受難の水曜日 (マタ26,14-25)

「イエスはお答えになった。『わたしと一緒に手で鉢に食べ物を浸した者が、わたしを裏切る。人の子は、聖書に書いてあるとおりに、去って行く。だが、人の子を裏切るその者は不幸だ。生まれなかった方が、その者のためによかった。』」マタ26,23-24

人間は、愛に生きるために創造された存在ですので、愛に生きるときだけ人間らしい生活を送りますし、完全な愛が人間にとって最高の幸福なのです。この事実は、人間の心に深く刻まれているがゆえに、それをはっきりと意識しなくても、誰でも愛を求めて、それを絶えず探しているのです。けれども、愛を見つけても、それに忠実に生きる代わりに、イスカリオテのユダのようにそれを裏切り、自分の快楽や他の利益のためにこの愛を利用しようとしている人は、不幸ですし、回心しなければ、正にイエスが語っておられる通りに、「生まれなかった方が、その者のためによかった」ことになるのです。

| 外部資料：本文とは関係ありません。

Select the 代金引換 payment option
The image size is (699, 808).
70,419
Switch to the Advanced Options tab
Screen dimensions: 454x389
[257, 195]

私たちは、与えられている愛に忠実に生きることによって成長し、この愛を出会う人と分かち合うことができますように祈りましょう。

神よ、
あなたはわたしたちを悪の力から救い出すために、
独り子が十字架にかけられることをお望みになりました。
御子の復活の恵みにわたしたちをあずからせてください。
聖霊の交わりの中で、
あなたとともに世々に生き、支配しておられる御子、
わたしたちの主イエス・キリストによって祈ります。アーメン。